The Invasion of Normandy: Pre-invasion: Planning and Preparation.

 

LSTs Loading for Normandy Invasion
Dwight C. Shepler #218
Charcoal, June, 1 1944
88-199-HO

 

LSTs loading for the Normandy invasion at Portland, England, on June 1, 1944.

 

 

Relaxing (Men of an Anti-Aircraft Outfit Aboard LST)
Mitchell Jamieson #214
Ink & wash, June 30 1944
88-193-HO

 

By the time General Eisenhower's message, which began, "You are about to embark on a great crusade…" had been distributed, the great armada set in motion and headed for various rendezvous areas. The ungainly ships crowded the stream and their loudspeakers blared forth swing music across the quiet water, sound which echoed strangely in the peaceful old villages and the hills which hemmed it in.

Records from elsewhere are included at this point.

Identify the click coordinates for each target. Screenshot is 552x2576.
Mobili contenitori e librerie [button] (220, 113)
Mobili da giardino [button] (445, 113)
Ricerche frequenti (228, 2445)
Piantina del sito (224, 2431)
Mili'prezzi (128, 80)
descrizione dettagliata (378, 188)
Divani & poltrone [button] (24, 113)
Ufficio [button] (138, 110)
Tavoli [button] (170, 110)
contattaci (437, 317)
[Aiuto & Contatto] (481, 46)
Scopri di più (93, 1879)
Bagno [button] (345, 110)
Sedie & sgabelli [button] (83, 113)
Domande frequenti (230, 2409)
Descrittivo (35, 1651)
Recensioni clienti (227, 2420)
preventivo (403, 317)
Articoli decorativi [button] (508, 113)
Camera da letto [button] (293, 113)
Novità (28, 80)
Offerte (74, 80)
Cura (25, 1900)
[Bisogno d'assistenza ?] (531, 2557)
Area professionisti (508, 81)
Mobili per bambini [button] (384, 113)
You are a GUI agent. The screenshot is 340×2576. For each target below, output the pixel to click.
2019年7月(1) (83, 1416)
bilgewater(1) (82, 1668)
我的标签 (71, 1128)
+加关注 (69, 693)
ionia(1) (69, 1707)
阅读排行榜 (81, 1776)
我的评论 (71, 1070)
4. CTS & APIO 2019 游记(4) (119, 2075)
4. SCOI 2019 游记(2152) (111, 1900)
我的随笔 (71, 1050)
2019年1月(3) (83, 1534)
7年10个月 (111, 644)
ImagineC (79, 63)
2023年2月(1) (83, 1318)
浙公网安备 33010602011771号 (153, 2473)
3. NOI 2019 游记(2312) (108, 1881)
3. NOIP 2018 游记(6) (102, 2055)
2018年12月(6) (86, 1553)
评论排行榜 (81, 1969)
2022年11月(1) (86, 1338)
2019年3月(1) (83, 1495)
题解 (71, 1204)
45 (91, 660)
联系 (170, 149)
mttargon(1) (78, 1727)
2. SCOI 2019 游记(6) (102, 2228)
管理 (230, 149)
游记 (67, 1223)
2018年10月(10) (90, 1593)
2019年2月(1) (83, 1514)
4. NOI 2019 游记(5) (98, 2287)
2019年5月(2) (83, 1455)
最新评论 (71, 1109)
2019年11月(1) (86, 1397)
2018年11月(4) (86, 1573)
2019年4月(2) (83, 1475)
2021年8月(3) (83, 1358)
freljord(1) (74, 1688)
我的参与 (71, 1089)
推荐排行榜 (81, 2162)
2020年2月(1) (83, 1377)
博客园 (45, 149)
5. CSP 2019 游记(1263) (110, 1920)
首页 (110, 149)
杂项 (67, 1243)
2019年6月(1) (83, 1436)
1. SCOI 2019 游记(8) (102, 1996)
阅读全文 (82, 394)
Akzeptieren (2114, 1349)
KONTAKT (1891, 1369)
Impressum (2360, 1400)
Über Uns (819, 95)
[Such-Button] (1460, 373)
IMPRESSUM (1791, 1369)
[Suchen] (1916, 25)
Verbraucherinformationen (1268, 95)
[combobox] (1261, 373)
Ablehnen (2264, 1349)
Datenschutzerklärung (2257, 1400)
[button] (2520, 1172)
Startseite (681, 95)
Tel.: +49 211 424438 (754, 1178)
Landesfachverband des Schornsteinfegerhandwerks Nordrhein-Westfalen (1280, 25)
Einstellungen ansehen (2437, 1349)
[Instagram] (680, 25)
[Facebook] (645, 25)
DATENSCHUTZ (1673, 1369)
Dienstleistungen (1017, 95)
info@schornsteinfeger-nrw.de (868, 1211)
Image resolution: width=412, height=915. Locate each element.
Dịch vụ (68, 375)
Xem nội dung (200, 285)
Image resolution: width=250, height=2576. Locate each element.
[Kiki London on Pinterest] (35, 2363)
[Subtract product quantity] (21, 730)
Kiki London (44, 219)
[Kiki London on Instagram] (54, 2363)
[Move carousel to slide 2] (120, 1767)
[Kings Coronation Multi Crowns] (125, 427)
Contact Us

As soon as the ships were clear of the port, the men tried to relax, some gathering in little groups to try to forget the inevitable end of the voyage by talking and companionship. Others, preferring to be alone with their thoughts, just sat and looked out to sea. The ship was fully loaded at the time and all were in what was called a "sealed" status, which meant that no one was permitted to leave the ship at all, even on minor errands. Having just arrived from the station, the artist’s feelings were a mixture of both a recognition of the now familiar patterns of amphibious invasion and that sense of unrealness brought about by such a sudden change.

 

 

Briefing Session
Alexander P. Russo #33
Gouache, 1945
88-198-AG

 

A group of British coxswains were briefed in a pavilion, which was once a peacetime pleasure center located on a pier in Weymouth, England. During peacetime, Weymouth was an embarkation point for cruises to Britain’s Channel Islands.

 

 

Destroyer Gunners "Get the Word"
Dwight C. Shepler #144
Watercolor, June 4, 1944
88-199-ER

 

The great moment has come for these men two days before D-Day, when a destroyer gunnery officer briefed his gun director crews and main battery gunners. In a sealed ship the secret was unfolded, along with exhaustive maps, drawings and photographs of bombardment targets. The men had to know their objectives well, for there would be no time for error when they came into point blank range off the Normandy coast in the gathering light of D-Day’s early morning.

 

 

Loading LST on D-Day
Alexander P. Russo #9
Gouache, 1944
88-198-I

 

In a port somewhere in England, cranes swung combat vehicles and supplies aboard a Landing Ship Tank for transport to the D-Day beachhead. Combat-loading a ship was a job for a highly-trained specialist, since every inch of shipboard cargo space had to be efficiently used, and items that were needed first had to be loaded last. In this scene, combat-loaded trucks are shown entering the LST’s cargo deck through its open bow doors.